- Email: firstname.lastname@example.org
- Thesis title: Dynamics of Packed Soft Colloids
I have an MPhys in Theoretical Physics from University of Leeds. I've previously done research on the chemistry of pre-stellar cores, and molecular dynamics for stability of tiny crystallites as summer research projects during my undergraduate degree.
I have also completed a PhD internship with IBM resarch utilising Dissipative Particle Dynamics (DPD) simulations with the DL-POLY package, including modifying Fortran code of the simulation package to add further shearing options and adding features to an automation framework. I also did an amount of bencharking for these systems to check what could reasonably be run with this package and the available resources.
I also have a keen interest in outreach - I have been part of delivering multiple workshops to schools, including developing and refining a new workshop with other students, as well as leading on organising a topic of the "Pint of Science" festival and participating in PubHD.
’Soft’ colloids are typically micron or sub-micron scale structured objects such as polymer microgels, which consist of chemically cross-linked polymer networks that are compressible and deformable. Experiments suggest that at packing ratios where the structural dynamics of hard colloids are arrested, a soft colloid system may still be able to undergo cage-breaking due to particle deformation. However, the link between the detailed elastic properties of soft colloids and the resulting dynamics are presently not well understood. Soft packed colloids show complex rheological and flow behaviour; it is important to derive the links between the single particle elastic properties and the resulting suspension's behaviour.
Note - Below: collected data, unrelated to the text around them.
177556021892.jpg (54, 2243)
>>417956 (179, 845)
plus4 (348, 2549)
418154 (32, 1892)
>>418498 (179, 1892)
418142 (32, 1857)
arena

My simulations utilise a recently developed computational algorithm, Fluctuating Finite Element Analysis, for simulating viscoelastic objects undergoing thermal excitation. While colloidal systems characterised by hard or radially symmetric soft potentials have been much studied, this approach captures the detailed shape deformations of the colloidal particles and ensures that the structure of the objects, as well as the effects of anisotropic deformation, are taken into account. I have explored the effect on soft colloid systems of different material properties, effective volume fraction, as well as shearing these systems. I observe rearrangement in most systems past the point it would be possible for hard-sphere systems.
- MPhys, BSc in Theoretical Physics, University of Leeds, 1st class with Honours.